That sense of tension became the core of the project. “I had to live there to understand how it is possible to live in such violence and at the same time live life 300% and with the biggest smile of anyone I have ever met.”
Originally conceived as an installation piece while studying at the Beaux-Arts in Paris, the film naturally grew into a full-length feature.
“I was actually just shooting with my phone, and I took static shots that looked like paintings that I projected on the wall,” she says. “I tried to recreate this house so that the viewer could feel the experience of violence that was happening both outside and inside the house.”
Over time, Boccanfuso moved into the house next door and became part of the family, getting used to being photographed. Her pared-down approach ultimately defines the film’s aesthetic.
Sound plays a central role in conveying what the camera doesn’t see. Boccanfuso incorporates additional recordings, such as gunshots and snippets of conversations between gang members captured on walkie-talkies, to reconstruct the violence through what was heard. These were recorded separately and integrated into the sound compilation.
She says she never expected to film the violence itself, or even the family’s reaction to the death. With mass shootings frequently being filmed and disseminated on a daily basis, often in real time through local messaging groups, she was concerned about the normalization of such images, especially among children.
This absence created a structural challenge for editing. “You want to talk about all these deaths, but we don’t have the images,” she recalls a conversation with her editor.

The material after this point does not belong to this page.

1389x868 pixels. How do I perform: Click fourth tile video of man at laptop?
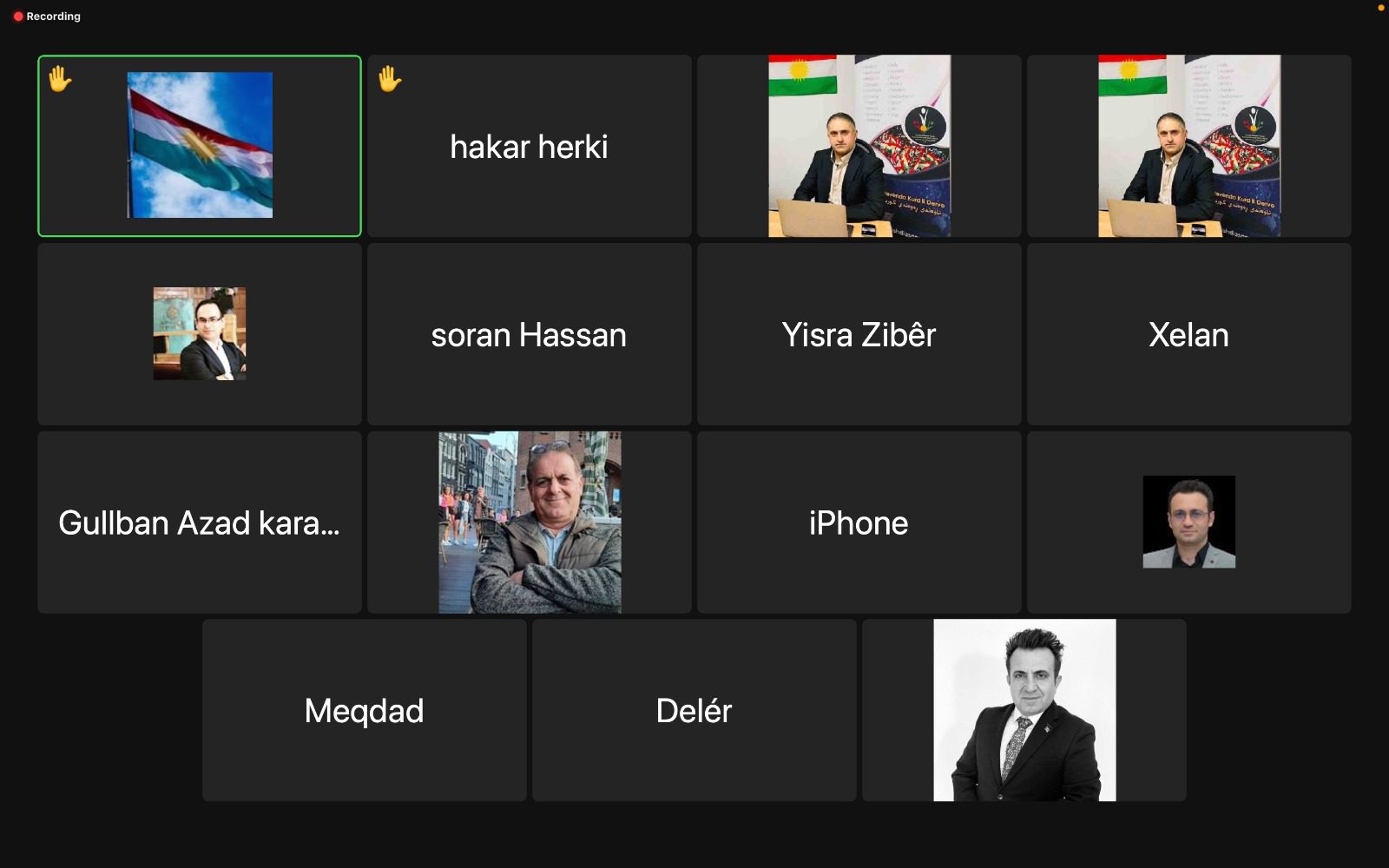1189,146
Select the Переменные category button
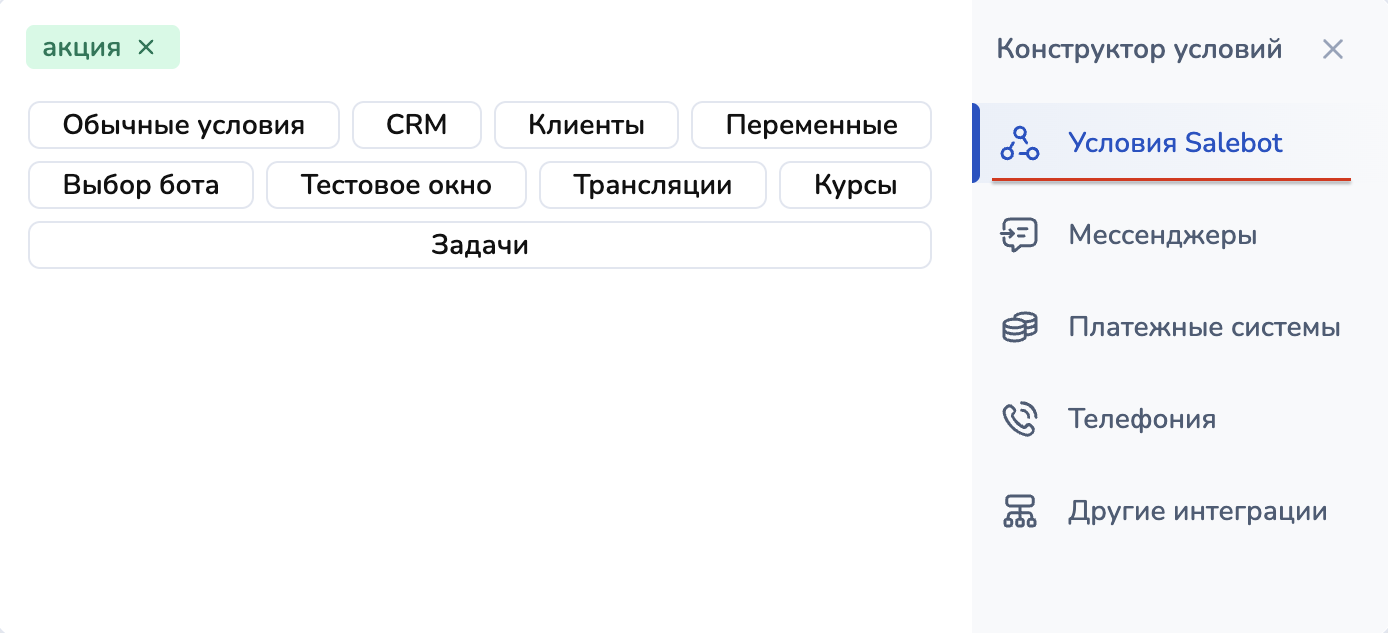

The solution was to build a narrative system centered around absence. An audio message announcing the death is superimposed over a static shot of an empty house, reflecting her own experience as events unfold.
“We decided to present the violence in the film as I experienced it on camera: off-screen, in the house, trapped with the characters, waiting for information on the phone,” she explains, “splicing the events verbally from window to window.”
The film makes no attempt to map each death into a clear narrative. What emerges is less a catalog of tragedy than a portrait of resilience.
“Rather than trying to make the viewer understand who’s who, we approached the deaths as a crowd gathered around Sueli and more broadly within the slums.”
For Boccanfuso, whose previous work was rooted in the contemporary art world, the film’s selection at Vision du Reel is an opportunity to reach a broader audience and shine a light on communities living in conditions shaped by systemic injustice.
She is currently considering filming a sequel set at Copacabana Beach, which will reunite the same characters, who now work as surf instructors and street vendors, and depict the legendary beach from their perspective, moving away from the postcard image.
Produced by Close Up Films and Macalube Films with co-production support from Radio Télévision Switzerland (RTS), “Saudades Eternas” will have its world premiere in Vision du Rille main competition on April 21st.
Visions du Lille will be held in Nyon until April 26th.